We left Dreadnought Reach in brilliant sunshine and soon cleared through Caversham lock on our way towards Dorchester-on-Thames for a visit to the Abbey. Once we had passed through Mapledurham lock, we passed a small farm with lots of Alpaca’s in the field.
Mapledurham lock and weir
As we continued on, we approached Whitchurch Lock and as it was on self-service, we moored on the lay-by and got the lock ready for ourselves. We made an uneventful passage through the lock. Whitchurch is a very pretty, traditional Thames lock complete with lock office and lock keepers house alongside. It was originally built as a wooden pound lock by the Thames Navigation Commissioners in 1787. The Lock House is the only surviving one of its type – the arched window design is the same as when the house was built in 1829.
We were soon passing under Gatehampton Railway Bridge, one of Isambard Kingdom Brunel’s masterpieces carrying the Great Western Railway across the Thames. It was built in 1838 (at the same time as Moulsford Railway Bridge a little further upstream).
We were soon navigating the Goring Gap and shortly afterwards arrived at Goring where we moored alongside and spent a very pleasant three night stay to facilitate a visit from our daughter and her husband. The mooring here is free for 24 hours and then £5 per night with the maximum stay allowed being 3 days. It is necessary to log your arrival with http://www.ThamesVisitorMoorings.co.uk. It is a very pleasant mooring just east of the lock. We also paid a visit to the late George Michael’s house in the village, which is still something of a shrine. We ate at the John Barleycorn and won’t be going back again!
We were joined at the mooring by Karanja, a Piper 49M and her lovely owners, Verne and Roy. We enjoyed a long wine and chat session in the evening before heading off the following morning.

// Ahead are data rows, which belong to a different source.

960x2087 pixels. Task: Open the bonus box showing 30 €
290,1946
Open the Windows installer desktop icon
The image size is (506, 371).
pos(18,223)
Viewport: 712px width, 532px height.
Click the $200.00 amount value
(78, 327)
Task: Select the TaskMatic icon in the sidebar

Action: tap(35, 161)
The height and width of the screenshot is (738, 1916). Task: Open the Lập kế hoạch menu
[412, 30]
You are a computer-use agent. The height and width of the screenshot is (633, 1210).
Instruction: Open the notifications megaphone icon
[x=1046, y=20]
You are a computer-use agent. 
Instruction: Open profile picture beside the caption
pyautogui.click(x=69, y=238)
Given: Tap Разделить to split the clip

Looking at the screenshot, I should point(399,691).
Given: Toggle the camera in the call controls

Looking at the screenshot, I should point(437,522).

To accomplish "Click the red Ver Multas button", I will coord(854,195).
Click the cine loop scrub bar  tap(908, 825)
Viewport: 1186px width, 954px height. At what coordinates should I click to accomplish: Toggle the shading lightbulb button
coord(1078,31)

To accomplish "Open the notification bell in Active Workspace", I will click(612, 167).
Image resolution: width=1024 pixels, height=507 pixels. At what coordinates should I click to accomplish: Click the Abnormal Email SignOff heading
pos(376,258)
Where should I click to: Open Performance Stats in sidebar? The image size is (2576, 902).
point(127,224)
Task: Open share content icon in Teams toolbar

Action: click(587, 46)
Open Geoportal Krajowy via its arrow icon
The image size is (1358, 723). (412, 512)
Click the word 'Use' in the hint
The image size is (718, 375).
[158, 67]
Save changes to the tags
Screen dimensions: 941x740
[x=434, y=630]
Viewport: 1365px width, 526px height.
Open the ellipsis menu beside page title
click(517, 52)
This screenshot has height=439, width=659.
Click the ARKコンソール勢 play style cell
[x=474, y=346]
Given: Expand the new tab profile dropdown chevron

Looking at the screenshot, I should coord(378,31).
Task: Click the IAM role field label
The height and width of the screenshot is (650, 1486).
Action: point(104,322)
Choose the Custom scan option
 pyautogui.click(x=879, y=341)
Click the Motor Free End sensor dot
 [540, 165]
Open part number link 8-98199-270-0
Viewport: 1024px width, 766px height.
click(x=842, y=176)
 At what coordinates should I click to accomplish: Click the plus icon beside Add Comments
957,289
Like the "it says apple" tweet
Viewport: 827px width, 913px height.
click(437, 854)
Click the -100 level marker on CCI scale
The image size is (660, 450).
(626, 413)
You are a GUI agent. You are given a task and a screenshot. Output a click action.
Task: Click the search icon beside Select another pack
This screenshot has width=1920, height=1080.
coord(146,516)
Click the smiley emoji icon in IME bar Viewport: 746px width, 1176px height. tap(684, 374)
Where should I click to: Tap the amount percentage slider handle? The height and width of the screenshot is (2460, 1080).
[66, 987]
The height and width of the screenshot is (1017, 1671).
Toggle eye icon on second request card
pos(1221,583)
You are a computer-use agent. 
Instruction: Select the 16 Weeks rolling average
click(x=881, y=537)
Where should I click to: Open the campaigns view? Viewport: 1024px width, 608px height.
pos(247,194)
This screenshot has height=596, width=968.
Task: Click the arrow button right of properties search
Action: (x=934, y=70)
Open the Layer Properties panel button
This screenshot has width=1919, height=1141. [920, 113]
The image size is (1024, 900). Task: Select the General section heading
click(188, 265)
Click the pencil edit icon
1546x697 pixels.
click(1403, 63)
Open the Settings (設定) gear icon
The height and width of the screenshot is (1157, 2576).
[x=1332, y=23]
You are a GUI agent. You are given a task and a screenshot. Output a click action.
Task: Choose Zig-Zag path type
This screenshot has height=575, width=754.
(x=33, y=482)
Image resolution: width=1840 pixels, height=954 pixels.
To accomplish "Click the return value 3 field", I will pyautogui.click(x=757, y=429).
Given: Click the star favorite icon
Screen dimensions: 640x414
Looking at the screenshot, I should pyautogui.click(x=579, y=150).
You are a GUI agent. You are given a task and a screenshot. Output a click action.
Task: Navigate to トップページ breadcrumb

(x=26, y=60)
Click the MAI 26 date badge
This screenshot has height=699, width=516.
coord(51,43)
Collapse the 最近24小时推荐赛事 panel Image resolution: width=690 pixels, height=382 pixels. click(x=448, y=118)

We left our mooring and passed through Goring lock whereupon we entered the shortest reach on the Thames – the river between Goring lock and Cleeve lock is just over half a mile long and this is the shortest distance between locks on the river.
We motored on and soon we were passing under the second Isambard Kingdom Brunel bridge on our trip – Moulsford Railway Bridge. This is another masterpiece. It is constructed from red brick with Bath stone quoins as four elliptical skew arches of 62 feet (19 m) span and a headway height of 21 feet 8 inches (6.60 m). The bricklayers must have been very talented!
We then arrived at Wallingford, where we moored alongside at Town Wharf. The mooring here is £5 per night and although the sign states that the maximum stay is 24hrs, we were informed by the mooring superintendant that we were welcome to stay for three nights, which we were pleased to do. Wallingford is a nice town with antique shops, shops, pubs, a Waitrose supermarket and some nice walks for which you can get a leaflet from the Tourist Information Office in the Market Place.
From Wallingford we headed on to Benson Lock, which again is a pretty location and of ample size. We were soon through the lock and heading towards Shillingford, passing Benson waterfront on the way.
As we approached Shillingford, Ange was at the helm and with a little encouragement, decided that it was time for her to be at the helm as we negotiated a bridge. She continued at the helm and made a perfect passage through the arch.
We soon arrived at Dorchester-on-Thames where we were able to find a very peaceful mooring just west of the junction of the river Thame and the Thames. We visited the village and Abbey before returning to the boat where we enjoyed a BBQ in beautiful surroundings and hot, sunny weather!